- **Brief**: A word-for-word copy is needed of the line containing "Instruction: Click the" and every line after it through the end of the records below, leaving out all pictures.

[Records drawn from a dataset]

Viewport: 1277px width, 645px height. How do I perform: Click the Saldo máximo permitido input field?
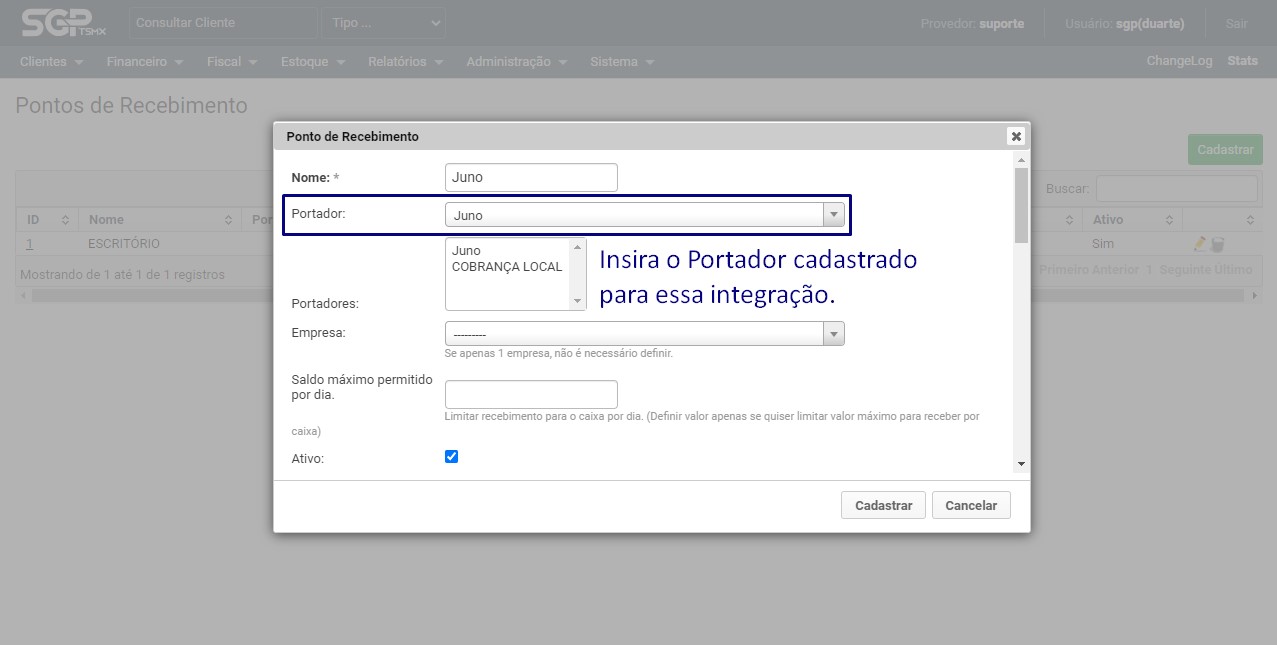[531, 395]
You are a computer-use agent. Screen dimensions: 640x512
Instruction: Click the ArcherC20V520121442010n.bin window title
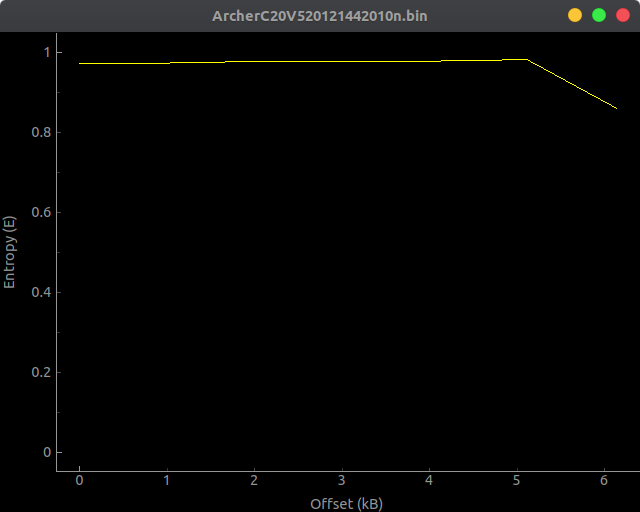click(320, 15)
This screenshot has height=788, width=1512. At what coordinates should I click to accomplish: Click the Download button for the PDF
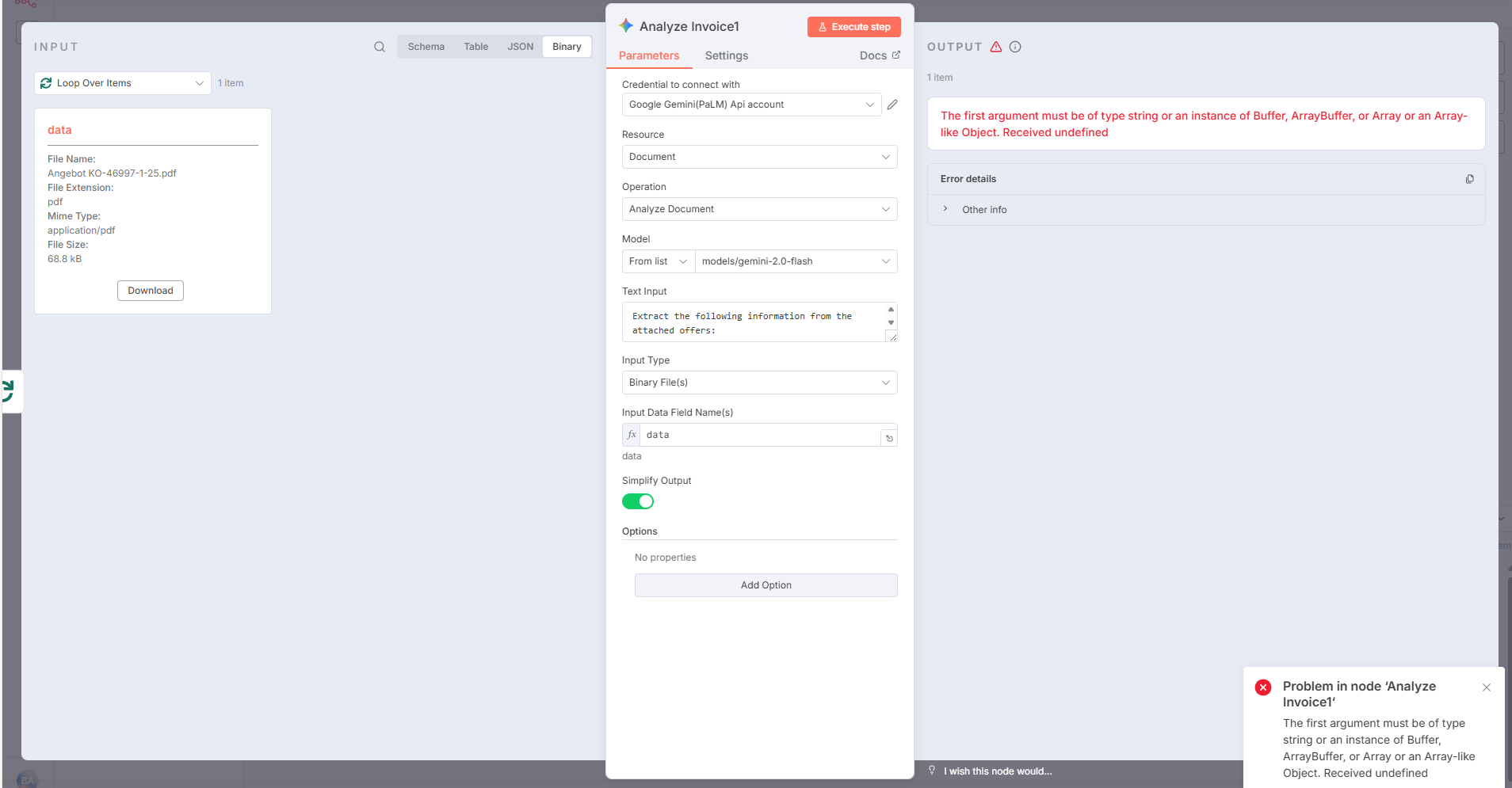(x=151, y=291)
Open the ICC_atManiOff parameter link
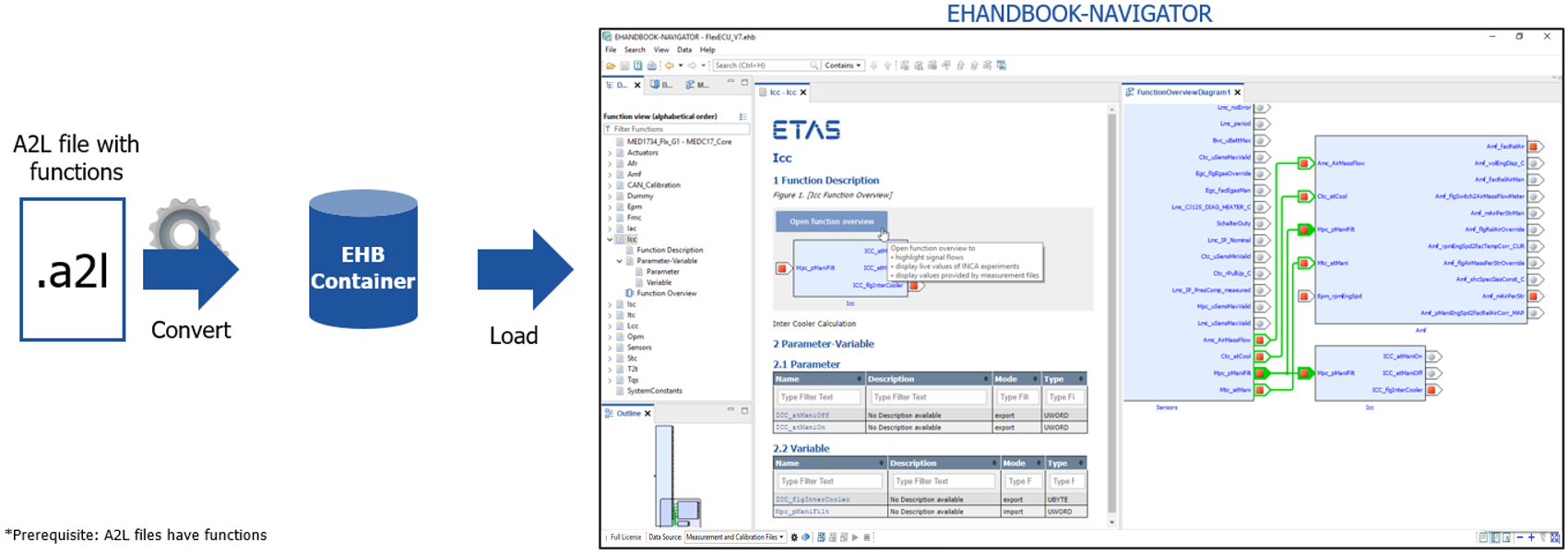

- **Output of the exercise**:
Instruction: Click the ArcherC20V520121442010n.bin window title
click(320, 15)
This screenshot has height=788, width=1512. At what coordinates should I click to accomplish: Click the Download button for the PDF
(x=151, y=291)
Open the ICC_atManiOff parameter link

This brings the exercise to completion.